植物lncRNA；生物学功能；研究方法；miRNA

经典的中心法则中认为基因一般的表达过程为经DNA转录生成RNA，再翻译为蛋白质，最终实现生物学功能。其中，RNA分子被认为是在这一过程中携带信息的唯一信使。但是，自克里克提出该理论以来，中心法则已经过了极大发展，RNA分子的角色也有了很大变化，研究证实在转录过程中它不仅是一个中间媒介，而且也是具有调节基因表达功能的分子。海量的基因组序列数据证实：DNA上编码蛋白质的区域（也就是通常说的基因）只占人类和其他高等动植物基因组的极小部分，在人体中仅有不到3%的序列编码蛋白质，基因组的绝大部分都不编码蛋白质和多肽［1］。此外，即使在具有较小基因组的模式植物拟南芥中，具有编码蛋白质功能的基因组序列也仅占整个基因组的50%以下［2］。在过去几十年的现代生物学研究中，人们的思路维持在一个“基因-mRNA-蛋白质-功能”的定式，从而有意无意地忽视了对基因组中非编码RNA的研究。

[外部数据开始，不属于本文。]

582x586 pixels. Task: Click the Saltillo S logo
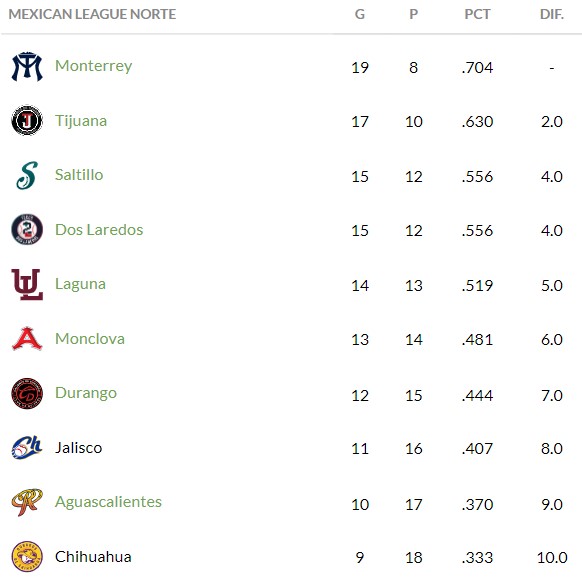click(27, 175)

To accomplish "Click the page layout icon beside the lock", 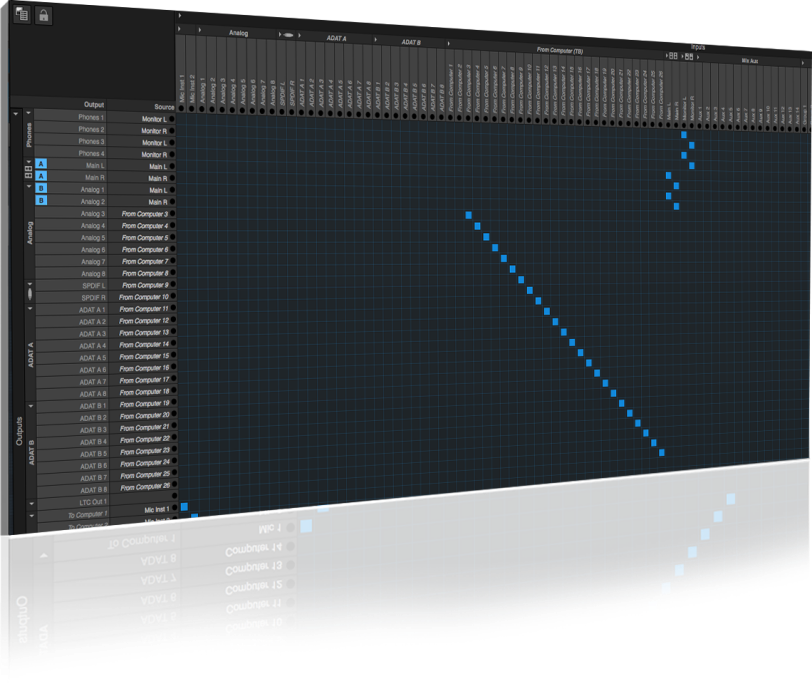I will (x=21, y=15).
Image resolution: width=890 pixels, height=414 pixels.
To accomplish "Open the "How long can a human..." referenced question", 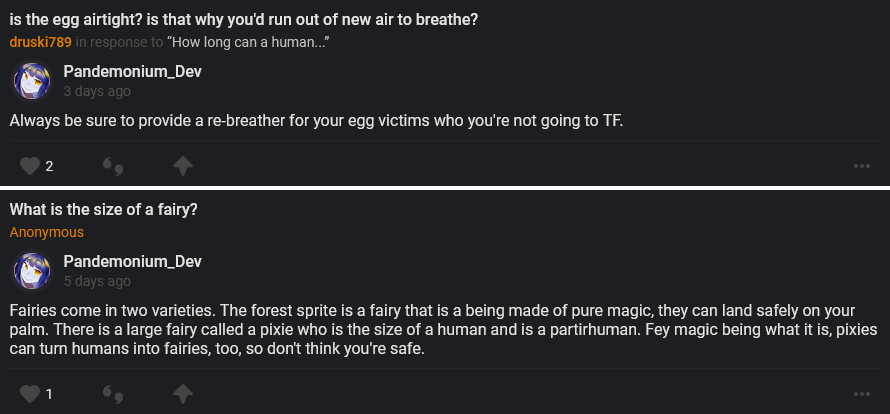I will 250,41.
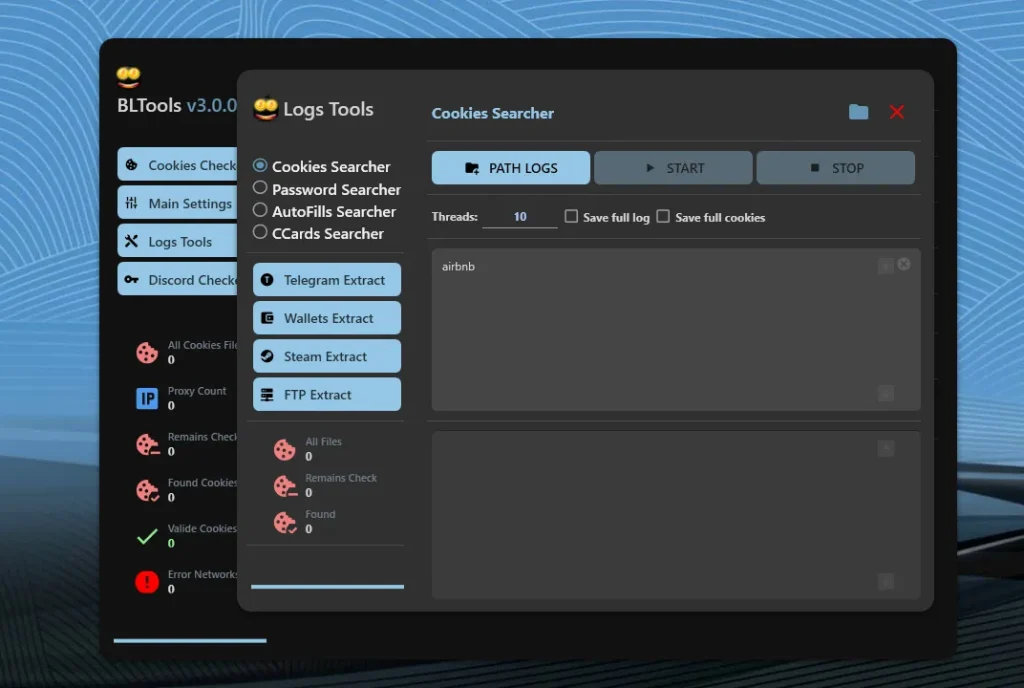Click the Remains Check cookie icon in sidebar

pyautogui.click(x=147, y=444)
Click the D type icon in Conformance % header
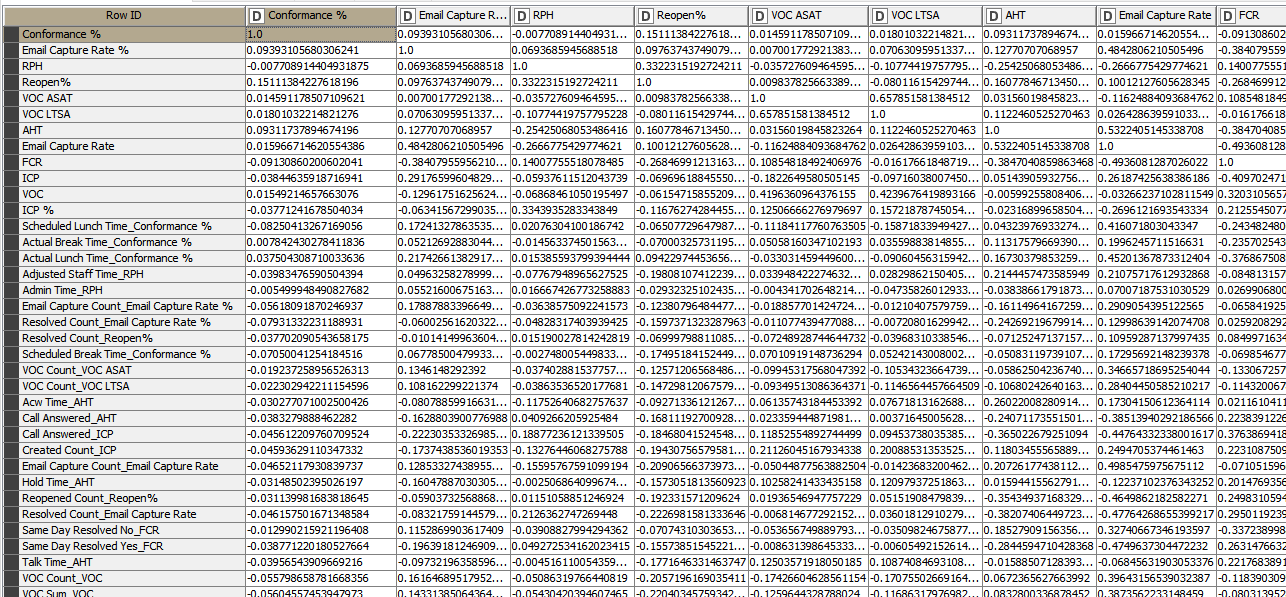 pos(257,16)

实际上，真核生物中存在多种非编码RNA，如转运RNA（tRNAs）、核糖体RNA（rRNAs）、小核RNA（snRNAs）、 小RNA（siRNAs和microRNAs）及长链非编码RNA（long non-coding RNA，lncRNAs）［3］。其中，lncRNA的长度一般在200-100 000 nt之间，占所有非编码RNA的80%以上［4］。目前，有关小RNA的研究报道较多，部分小RNA在转录和转录后的调控功能已基本清楚，然而有关lncRNA功能的研究仍较少。另外在技术上，由于lncRNA的构成单元是核苷酸，某些RNA的改变，不足以改变它的主要功能，因此使得lncRNA很难被传统的遗传学方法所发现。近年来，随着基因组测序和基因芯片技术的发展，更多新的lncRNA的发现及其调控功能的研究已经成为目前生命科学领域的研究热点之一。因此，本文将对这一领域的最新研究进展作一综述，旨在为后人的研究提供思路与方法。

1 lncRNA的产生及分类

类似于其他大多数RNA，lncRNA 也由RNA 聚合酶II 转录而来。然而，最新发现了一些lncRNA却由RNA 聚合酶 III转录，这与tRNA 和 5S RNA转录过程相似［5］，另外还有一些lncRNA是经RNA 聚合酶V转录产生［6］。大量的动物基因组测序结果显示，lncRNA具有典型的RNA特征，如5'端帽子结构和多聚腺苷酸尾巴等。大多数lncRNA分布在细胞核内，也有少数位于细胞质组分里［7］。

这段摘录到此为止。